How long manufacturers could sidestep a border closure would depend, said Cole, “on how much inventory they keep in stock.” But as automakers have migrated to a just-in-time manufacturing process, where most parts arrive at an assembly plants just days, and sometimes even minutes, before they’re needed, there is little to fall back on.

Trucks are already waiting in long lines to cross the U.S.-Mexico border. If it's closed, automakers and suppliers will shut down in short order.

Trump’s reiteration that he loves trade, but not at the cost of security, has auto executives scrambling to revise plans. The impact of a border shutdown, however, could be far more substantial considering the U.S. imported $59.4 billion worth of Mexican-made auto parts last year.

At the same time, American automakers and auto parts manufacturers send $32.5 billion worth of parts and vehicles heading south of the border. All told, that works out to an average of about $250 million worth of automotive goods every single day.

In some instances, automakers would be able to keep their plants running if the parts they would be missing are minor, such as plastic trim. They would have to stockpile the vehicles, however, until the shutdown ended and parts were again made available. But other parts would make it difficult to continue production. Wiring harnesses, for example, are some of the first parts installed on an assembly line.

Were Trump to move in the coming weeks it could hit automakers at a particularly vulnerable time, spring traditionally bringing the industry’s strongest sales. In the meantime, automotive industry observers are keeping a watchful eye on developments.
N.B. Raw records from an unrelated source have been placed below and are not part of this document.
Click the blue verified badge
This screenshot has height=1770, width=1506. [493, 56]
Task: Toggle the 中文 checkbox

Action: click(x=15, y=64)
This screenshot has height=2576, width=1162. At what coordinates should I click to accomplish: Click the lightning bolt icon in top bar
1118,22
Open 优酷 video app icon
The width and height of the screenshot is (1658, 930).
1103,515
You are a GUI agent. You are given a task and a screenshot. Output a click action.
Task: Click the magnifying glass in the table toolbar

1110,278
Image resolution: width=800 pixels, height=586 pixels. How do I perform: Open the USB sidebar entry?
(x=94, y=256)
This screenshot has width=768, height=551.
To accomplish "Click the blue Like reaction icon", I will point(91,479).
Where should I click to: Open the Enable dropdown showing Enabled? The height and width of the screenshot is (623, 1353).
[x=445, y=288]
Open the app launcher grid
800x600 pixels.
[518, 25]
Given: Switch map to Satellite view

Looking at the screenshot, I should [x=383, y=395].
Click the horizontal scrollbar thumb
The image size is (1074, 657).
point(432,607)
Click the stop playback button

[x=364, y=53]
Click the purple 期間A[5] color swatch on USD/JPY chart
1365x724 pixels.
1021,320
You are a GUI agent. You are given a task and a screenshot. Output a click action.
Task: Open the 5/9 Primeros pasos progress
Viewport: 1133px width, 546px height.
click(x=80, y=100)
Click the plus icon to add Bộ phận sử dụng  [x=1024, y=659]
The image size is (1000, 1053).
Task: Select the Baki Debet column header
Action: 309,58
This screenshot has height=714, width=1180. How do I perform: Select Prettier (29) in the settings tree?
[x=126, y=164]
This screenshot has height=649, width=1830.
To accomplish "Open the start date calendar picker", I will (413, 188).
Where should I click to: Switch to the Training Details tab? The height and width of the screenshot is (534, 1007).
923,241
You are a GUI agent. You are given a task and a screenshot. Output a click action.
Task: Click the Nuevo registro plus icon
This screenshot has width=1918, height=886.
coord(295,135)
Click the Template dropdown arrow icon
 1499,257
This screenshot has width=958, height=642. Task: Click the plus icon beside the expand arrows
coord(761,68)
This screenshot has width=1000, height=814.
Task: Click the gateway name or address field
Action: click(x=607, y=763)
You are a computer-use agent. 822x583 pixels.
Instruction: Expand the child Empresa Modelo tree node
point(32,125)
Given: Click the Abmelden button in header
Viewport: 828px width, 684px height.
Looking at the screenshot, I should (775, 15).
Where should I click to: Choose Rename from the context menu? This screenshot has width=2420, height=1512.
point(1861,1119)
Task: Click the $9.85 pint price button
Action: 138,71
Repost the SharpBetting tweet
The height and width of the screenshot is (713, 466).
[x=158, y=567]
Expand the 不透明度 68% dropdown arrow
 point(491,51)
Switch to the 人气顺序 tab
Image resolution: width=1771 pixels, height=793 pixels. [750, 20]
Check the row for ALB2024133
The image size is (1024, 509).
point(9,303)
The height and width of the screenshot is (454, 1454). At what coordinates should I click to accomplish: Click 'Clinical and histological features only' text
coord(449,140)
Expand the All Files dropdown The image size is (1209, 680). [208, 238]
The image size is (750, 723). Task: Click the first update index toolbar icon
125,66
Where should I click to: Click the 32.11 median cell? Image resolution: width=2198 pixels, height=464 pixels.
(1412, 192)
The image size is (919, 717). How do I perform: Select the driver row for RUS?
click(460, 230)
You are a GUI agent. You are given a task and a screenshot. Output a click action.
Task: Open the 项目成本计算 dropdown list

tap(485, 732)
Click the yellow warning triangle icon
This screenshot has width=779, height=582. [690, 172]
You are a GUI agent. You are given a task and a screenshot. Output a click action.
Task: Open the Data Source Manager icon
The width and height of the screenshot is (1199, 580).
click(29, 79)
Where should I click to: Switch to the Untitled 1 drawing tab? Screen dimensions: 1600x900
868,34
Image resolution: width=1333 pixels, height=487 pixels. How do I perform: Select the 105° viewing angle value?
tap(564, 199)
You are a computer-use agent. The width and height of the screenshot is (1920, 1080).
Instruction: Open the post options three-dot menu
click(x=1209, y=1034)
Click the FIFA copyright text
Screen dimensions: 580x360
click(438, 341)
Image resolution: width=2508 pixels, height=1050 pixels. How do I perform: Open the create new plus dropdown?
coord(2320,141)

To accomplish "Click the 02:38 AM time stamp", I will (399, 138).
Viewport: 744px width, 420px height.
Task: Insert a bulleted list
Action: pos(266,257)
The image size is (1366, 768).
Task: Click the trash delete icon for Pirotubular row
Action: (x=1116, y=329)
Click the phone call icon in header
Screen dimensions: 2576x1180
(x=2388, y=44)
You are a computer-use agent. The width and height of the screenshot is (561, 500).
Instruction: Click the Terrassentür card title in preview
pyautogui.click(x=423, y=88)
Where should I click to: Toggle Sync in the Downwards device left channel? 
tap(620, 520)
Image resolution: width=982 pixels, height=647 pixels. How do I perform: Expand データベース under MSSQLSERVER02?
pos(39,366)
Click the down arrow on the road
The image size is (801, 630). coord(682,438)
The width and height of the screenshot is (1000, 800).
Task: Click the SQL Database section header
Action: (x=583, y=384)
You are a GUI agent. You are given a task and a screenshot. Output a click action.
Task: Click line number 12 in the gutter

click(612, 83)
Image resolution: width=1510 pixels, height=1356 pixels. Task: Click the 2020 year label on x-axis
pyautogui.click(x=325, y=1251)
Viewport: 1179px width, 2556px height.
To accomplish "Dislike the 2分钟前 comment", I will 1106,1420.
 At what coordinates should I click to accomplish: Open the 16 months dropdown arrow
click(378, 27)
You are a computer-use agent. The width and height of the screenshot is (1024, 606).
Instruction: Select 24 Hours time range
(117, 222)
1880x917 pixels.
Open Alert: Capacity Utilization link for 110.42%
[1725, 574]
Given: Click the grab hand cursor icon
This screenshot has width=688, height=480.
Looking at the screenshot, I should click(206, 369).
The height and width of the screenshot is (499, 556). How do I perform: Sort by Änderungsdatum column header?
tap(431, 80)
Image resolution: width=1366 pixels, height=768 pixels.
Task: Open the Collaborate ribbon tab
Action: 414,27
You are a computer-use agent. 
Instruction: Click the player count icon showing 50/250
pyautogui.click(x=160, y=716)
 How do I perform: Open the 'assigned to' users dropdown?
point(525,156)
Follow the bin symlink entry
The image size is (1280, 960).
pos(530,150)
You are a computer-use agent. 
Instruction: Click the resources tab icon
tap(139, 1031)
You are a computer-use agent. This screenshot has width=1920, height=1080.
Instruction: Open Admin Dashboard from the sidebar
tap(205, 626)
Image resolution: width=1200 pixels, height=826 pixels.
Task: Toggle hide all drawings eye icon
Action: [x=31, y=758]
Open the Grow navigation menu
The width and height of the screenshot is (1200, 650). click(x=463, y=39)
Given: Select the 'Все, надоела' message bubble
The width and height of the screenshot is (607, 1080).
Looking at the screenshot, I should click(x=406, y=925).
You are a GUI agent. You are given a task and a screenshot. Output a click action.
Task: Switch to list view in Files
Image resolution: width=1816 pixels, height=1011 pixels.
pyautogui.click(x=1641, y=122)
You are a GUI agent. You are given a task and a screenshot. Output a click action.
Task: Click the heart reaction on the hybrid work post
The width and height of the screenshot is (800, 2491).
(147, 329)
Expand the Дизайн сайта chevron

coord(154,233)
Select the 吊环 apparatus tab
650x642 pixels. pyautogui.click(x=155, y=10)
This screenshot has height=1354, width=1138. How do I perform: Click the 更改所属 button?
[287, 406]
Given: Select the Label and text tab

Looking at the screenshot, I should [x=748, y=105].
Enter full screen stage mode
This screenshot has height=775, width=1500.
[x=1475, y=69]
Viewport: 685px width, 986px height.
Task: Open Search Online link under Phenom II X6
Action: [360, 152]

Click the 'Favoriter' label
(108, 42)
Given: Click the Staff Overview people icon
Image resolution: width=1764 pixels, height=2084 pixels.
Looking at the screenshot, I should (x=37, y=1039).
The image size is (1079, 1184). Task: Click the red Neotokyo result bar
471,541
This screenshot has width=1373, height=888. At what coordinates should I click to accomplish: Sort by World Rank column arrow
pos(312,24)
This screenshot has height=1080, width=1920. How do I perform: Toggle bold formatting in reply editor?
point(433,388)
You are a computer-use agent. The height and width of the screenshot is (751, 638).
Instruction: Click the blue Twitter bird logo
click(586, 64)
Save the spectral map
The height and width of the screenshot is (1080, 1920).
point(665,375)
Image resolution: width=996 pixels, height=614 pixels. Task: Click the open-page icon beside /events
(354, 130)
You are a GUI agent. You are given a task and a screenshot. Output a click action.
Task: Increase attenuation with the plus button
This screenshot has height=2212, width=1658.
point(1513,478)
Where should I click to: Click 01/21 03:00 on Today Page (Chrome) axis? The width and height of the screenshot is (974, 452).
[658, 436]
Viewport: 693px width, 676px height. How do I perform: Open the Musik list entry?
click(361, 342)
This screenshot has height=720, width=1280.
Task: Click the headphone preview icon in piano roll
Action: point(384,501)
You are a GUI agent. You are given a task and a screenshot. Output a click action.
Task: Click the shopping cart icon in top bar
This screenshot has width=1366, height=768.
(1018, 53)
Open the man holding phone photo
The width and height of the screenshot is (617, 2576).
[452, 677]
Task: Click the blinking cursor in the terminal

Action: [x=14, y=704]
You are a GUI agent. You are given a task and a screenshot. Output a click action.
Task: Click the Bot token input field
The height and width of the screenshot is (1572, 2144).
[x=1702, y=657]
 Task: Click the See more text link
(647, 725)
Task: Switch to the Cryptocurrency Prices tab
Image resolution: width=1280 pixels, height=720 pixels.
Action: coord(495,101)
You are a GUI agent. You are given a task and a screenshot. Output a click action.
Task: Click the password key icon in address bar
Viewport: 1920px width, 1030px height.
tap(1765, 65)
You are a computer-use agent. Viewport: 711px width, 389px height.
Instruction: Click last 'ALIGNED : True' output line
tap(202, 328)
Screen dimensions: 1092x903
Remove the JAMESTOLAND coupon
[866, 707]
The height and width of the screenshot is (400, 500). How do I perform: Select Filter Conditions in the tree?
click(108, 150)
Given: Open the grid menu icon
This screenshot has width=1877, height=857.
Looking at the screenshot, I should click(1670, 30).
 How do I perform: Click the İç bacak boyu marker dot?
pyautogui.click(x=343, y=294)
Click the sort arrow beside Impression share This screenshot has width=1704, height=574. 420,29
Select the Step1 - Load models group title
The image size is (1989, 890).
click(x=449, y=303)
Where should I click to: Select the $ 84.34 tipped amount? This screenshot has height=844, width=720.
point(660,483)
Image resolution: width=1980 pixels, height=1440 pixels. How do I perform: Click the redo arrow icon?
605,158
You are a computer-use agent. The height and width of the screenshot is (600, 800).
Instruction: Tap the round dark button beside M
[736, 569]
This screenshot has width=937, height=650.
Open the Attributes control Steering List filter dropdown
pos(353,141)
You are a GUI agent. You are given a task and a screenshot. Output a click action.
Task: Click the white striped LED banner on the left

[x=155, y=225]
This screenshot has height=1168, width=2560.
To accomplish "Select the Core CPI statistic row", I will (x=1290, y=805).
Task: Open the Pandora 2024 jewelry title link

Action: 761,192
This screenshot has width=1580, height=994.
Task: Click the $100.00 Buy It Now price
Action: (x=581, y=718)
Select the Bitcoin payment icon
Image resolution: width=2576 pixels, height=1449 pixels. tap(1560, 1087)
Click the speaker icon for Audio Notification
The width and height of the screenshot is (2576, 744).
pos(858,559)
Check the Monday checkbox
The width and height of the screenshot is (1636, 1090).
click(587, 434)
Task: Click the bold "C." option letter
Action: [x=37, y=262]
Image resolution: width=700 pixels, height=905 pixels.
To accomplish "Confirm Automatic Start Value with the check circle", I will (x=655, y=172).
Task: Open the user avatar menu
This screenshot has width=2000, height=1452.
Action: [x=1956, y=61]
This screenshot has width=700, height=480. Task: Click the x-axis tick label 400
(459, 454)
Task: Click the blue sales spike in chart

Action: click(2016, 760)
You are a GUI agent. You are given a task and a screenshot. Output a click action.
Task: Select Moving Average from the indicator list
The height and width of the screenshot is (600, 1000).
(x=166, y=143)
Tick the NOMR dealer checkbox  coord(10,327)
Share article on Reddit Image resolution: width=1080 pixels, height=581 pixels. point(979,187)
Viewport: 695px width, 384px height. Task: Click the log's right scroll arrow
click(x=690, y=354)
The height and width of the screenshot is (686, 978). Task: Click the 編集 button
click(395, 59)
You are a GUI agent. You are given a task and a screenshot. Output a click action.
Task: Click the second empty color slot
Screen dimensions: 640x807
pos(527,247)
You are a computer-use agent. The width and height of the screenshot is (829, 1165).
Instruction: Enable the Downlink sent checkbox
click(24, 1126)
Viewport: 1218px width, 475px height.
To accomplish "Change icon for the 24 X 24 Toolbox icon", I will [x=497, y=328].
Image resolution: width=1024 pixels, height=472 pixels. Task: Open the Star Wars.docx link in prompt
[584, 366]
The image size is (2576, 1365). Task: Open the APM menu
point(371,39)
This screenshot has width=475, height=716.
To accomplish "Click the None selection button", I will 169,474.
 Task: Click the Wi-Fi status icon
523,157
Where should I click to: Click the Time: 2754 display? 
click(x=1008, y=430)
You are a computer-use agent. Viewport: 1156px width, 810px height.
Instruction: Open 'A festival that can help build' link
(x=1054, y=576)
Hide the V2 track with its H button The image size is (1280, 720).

Matt Blunt, president of the trade group, the American Automotive Policy Council, said that, “Any action that stops commerce at the border would be harmful to the U.S. economy, and in particular, the auto industry. Access to Mexico’s market place and North American integration are critical to operations in the U.S.,” Blunt said in a statement.

(Click Here for more about Trump smacking GM with Lordstown tweets.)

Since NAFTA came into force on Jan. 1, 1994, automakers have broadly integrated their U.S., Mexican and Canadian operations. At the same time, Mexico has evolved from an industry backwater to become one of the world’s largest automotive manufacturers. The NAFTA agreement has contributed to that growth, as have the many other free trade agreements the country has negotiated. Low labor costs are the other contributing factor.

If the border is closed, an estimated 1 million workers will be idled.

Whether Trump will go ahead with the border closure remains to be seen, reports from the White House indicating some officials are pushing back, warning the president of the potential impact on the U.S. economy. But White House Chief of Staff Mick Mulvaney on Sunday said that heading off that move would require “something dramatic.”

Republican leaders expressed concerned about a possible shutdown, which Senate Majority Leader Mitch McConnell called potentially “catastrophic.” Rep. Michael McCaul (R-Texas), ranking member of the House Foreign Affairs Committee said Monday he did not think President Trump will actually close the southern Border.

“I think he’s doing a lot of this out of frustration. I don’t think he’s going to actually completely shut off the border. It would have a significant impact on our economy.”

However, this latest threat comes at a time when the auto industry is struggling to cope with a variety of other Trump trade moves. That includes the tariffs on imported aluminum and steel that, according to both Ford and General Motors, cost them each about $1 billion last year.

Rep. Michael McCaul (R-Texas) said that he doesn't believe that Trump will close the border and that the president is simply "frustrated."

The president is meanwhile considering several other trade measures. He has until next month, for one thing, to decide whether to follow up with new tariffs on imported cars and car parts. Because of the large number of foreign-made parts used on American assembly lines, the cost could be substantially. Toyota has warned the move could increase the price tag of a Kentucky-made Camry sedan by as much as $1,600.

(To see more about Trump moving to kill EV tax credits, Click Here.)

“There is nothing the auto industry hates more than chaos, which makes it difficult to plan ahead,” said analyst Cole. But when it comes to actions that could impact the auto industry, he added, chaos is the way the administration operates.

Paul A. Eisenstein contributed to this report.